Frequently Asked Questions About Plants for South-Facing Windows

Can I Put Plants in a South-Facing Window?

You can certainly place plants in a south-facing window. However, before you do, you should check the growing requirements of the plants you have. You should only grow plants in south-facing windows if they are well-suited for that setting. Generally, plants that prefer full, direct sun exposure every day are best for south-facing windows. Alternatively, there are plenty of popular indoor plants that prefer partial shade, or lower light settings, which you should not plant in a south-facing window. If you plant a species that does not tolerate strong sunlight in a south-facing window, it will likely develop leaf scorch and die relatively quickly.

Do Succulents Do Well in South-Facing Windows?

There are many different types of succulents, and each one will come with a specific set of growing requirements, which include sunlight needs. With that said, most succulent species will do well in south-facing windows because they are well-suited to areas that receive full sunlight. As such, if you are searching for plants to grow in your sun-filled window, perusing the collection of common succulent plants is a great way to start. In fact, many of these plants will suffer if they do not receive sunlight from a south-facing window.

Can Aloe Be in a South-Facing Window?

Since aloe is a succulent plant, and most succulent plants love to live in areas that receive full sunlight, aloe is a viable planting option for south-facing windows. It is certainly possible to grow an aloe plant in a location other than a south-facing window, but doing so does not guarantee the best results. When an aloe plant does not get enough sunlight, it will likely produce weak growth and may develop other issues as well. By contrast, aloe plants that grow in south-facing windows tend to thrive and put forth vigorous growth.

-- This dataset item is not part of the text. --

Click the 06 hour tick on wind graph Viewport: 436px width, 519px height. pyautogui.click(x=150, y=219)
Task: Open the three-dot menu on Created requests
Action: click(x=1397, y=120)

Which Direction Is Not Good for Plants?

The best direction relative to the sun at which you place your plants depends entirely on the type of plant that you own. For instance, an indoor plant that loves full sunlight will perform best in a south-facing window or any other window that receives a lot of light. Alternatively, there are plenty of other plants that prefer indirect light, meaning that they should be near a window but not directly in it. Additionally, there are plants that prefer low-light settings, which means that you should place them away from any sunlight whenever possible.

What Windows Are Best for Houseplants?

Again, the best type of window for your houseplants depends on the type of plant you have and their sunlight preferences. For plants that love sunlight and need plenty of it to survive, a south-facing window is best. However, there are plenty of plants that do not need that much light and will do much better when they grow in either an east-facing window or a west-facing window. In either of those cases, the window will provide enough light without it being too much, which can cause leaf scorch and other complications in many plants.

29 Incredible Types of Plants for South-Facing Windows that Love the Light

You now know that finding plants for south-facing windows is not all that hard to do. In fact, there are many plants that thrive in south-facing windows, which means that you have plenty of aesthetic options to choose from. Above all, it is most important to review the growing requirements of the plants you own before you start growing them in any window. If your plant’s growing needs include full sunlight every day, then you can rest assured that they will be a great candidate for your south-facing window. But if you don’t want to do too much research, selecting a species from our list of the best plants for south-facing windows will serve you well, too.